Longtime readers are probably tired of my whining about Pad Thai, a dish I’ve christened “Pad Boring.” I’ve typically found Pad Boring…er, Pad Thai “dumbed down for American tastes” in that it’s lacking in the balance of flavors common in many Thai dishes, skewed heavily toward cloying. Leave it to Chef Wrede to create a Pad Thai dish I should call “Pad Exciting.” It’s called “Duck Confit Pad Thai Style” and it features hoison-glazed duck confit, rice noodles, egg, peanuts, cilantro and charred cabbage. It’s got the balance of flavors–salty, sweet, spicy, sour, and creamy–all great Thai dishes should have. All these flavors complement one another; there’s no one dominant flavor profile. The hoisin-glaze imparts the sweet-tangy notes for which tamarind is normally used. The charred cabbage is purplish, much like a German slaw, but that’s the only commonality it has with either slaw or most cabbage dishes. It’s got both smoky notes and a crisp, tangy mouth-feel. Every element of Chef Wrede’s Pad Thai is the Pad Thai for those of us who don’t like Pad Thai.
My Kim had wanted to order the sweet & spicy glazed 1/2 duck (charred cabbage, ginger mint yogurt, fresh blackberries) but feared the “spicy” element. It turned out most of the spicy elements were only skin-deep. Below the crispy exterior is a flavor-rich fatty layer and below that you’ll find tender, unctuous, meaty and absolutely wonderful duck. Lots of it! Among feathered fowl, duck’s flavor is strongest–closer to red meat than chicken. It’s also quite a bit fattier than most winged counterparts, but it’s a delicious fat. We weren’t sure what to do with the blackberries in yogurt, so we dipped in some of the fatty skin. What a wonderful contrast in textures and flavors.

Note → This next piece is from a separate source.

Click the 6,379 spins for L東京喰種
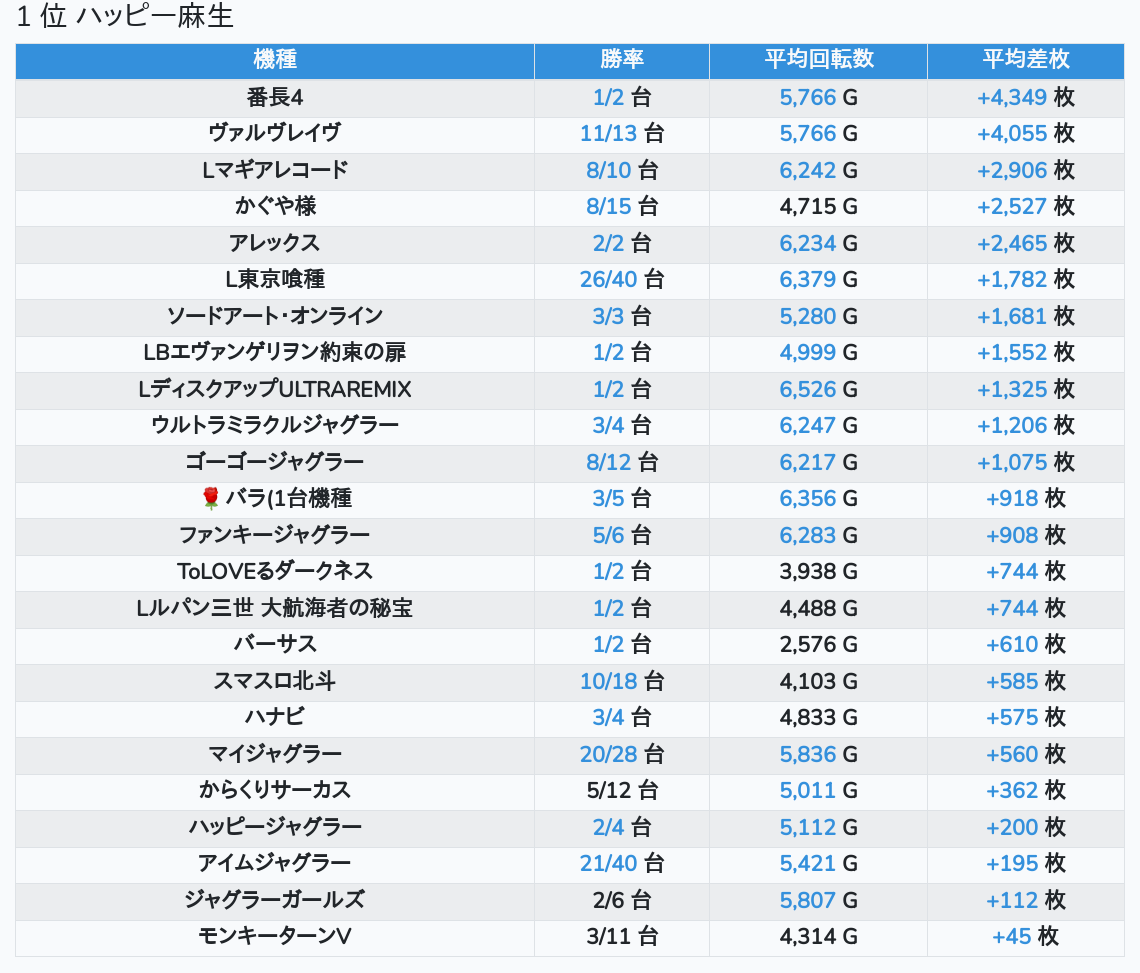807,279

The dessert both critics and diners seem to agree shouldn’t be missed is the cloud cake, an Italian meringue cake that is at least five inches high. Our server, a recent Santa Fe acquisition who’s waited on tables in Seattle and San Francisco, told me the orange blossom tres leches cake with burnt strawberry meringue was better. It’s certainly the most unique tres leches cake we’ve ever had. It was wholly lacking in the oozing milkiness that defines tres leches cakes. In fact, it reminded us more of flan.
My Kim eschewed the duck fat caramel ice cream I was encouraging her to try. Instead, she opted for maybe the best butterscotch pudding she’s ever had. A layer of caramel sauce and a pinch of sea salt added to the richness and depth of the butterscotch. If your benchmark for pudding comes in a Jello container, you’ve never truly had a great pudding. This is a great, maybe transformative pudding.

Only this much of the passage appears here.